Mon Sep 23, 2019 10:46 am
No, NEVER apply volatile liquids, it will destroy/wreck coatings/lenses. I was trying to warn it was dangerous because it is a volatile liquid. Just the fumes I think would be bad for lenses. But a lot of mold strategies are like this. I used one fairly inert compound but it will have light scattering action, which I found on DVD's, and it stuffs around electronics until you clean the contamination off, it likely will chemically react and infiltrate with the water content, and, despite popular belief, I don't think it kills all mold (I make my own and have used it extensively). I'll mention this, because, BM could use the related technology in manufacturing coatings. The technology people are modt familiar with are Silver water compounds. Don't use them.

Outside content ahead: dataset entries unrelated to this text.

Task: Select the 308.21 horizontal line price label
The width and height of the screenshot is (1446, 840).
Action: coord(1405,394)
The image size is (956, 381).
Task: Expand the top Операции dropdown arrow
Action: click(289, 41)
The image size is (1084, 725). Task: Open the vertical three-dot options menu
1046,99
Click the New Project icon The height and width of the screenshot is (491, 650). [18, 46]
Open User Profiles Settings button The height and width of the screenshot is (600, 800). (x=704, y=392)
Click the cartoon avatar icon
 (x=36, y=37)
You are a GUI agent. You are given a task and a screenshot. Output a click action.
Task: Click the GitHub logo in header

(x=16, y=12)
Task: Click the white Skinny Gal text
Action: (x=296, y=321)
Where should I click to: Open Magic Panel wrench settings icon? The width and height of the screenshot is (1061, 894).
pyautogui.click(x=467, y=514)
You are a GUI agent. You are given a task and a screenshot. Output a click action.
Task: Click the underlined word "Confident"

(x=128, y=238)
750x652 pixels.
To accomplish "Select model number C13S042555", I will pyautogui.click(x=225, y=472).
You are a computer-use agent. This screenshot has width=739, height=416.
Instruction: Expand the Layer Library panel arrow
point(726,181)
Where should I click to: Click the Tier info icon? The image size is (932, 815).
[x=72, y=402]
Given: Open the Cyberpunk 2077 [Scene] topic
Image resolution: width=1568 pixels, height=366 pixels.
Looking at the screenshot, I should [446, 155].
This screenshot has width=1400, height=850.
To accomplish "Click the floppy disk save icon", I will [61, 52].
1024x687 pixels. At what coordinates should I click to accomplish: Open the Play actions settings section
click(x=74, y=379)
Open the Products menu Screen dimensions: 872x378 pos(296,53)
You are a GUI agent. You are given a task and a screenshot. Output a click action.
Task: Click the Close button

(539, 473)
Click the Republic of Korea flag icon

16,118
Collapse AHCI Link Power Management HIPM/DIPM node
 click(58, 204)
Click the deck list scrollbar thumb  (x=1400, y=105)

These tend to be unstable, in that they will bind/loose effectiveness from contamination quickly, and using them contaminates them. The basic one is ionic silver, with ultra small unstable charged particles. Colloidal silver proper, has bigger combinations of particles, or compounds. It resists contamination better, and people make it for oral use (the silver man syndrome often concerns super concentrates, high use with compounds and ionic silver). Another is mesosilver which is a super tight combination of around 9 silver atoms I think. It's very dark. Ionic is clear like water, and good colloidal is near perfectly clear with possibly a fine yellow tint. The bigger the particles the more the tint changes until it ties very dark. Meso however, is small, but dark.
Now, if they could coat thin consistent layer of silver atoms on a lenses and coat lens parts and lens barrel with a more sturdy compound, it may solve a lot of mold issues.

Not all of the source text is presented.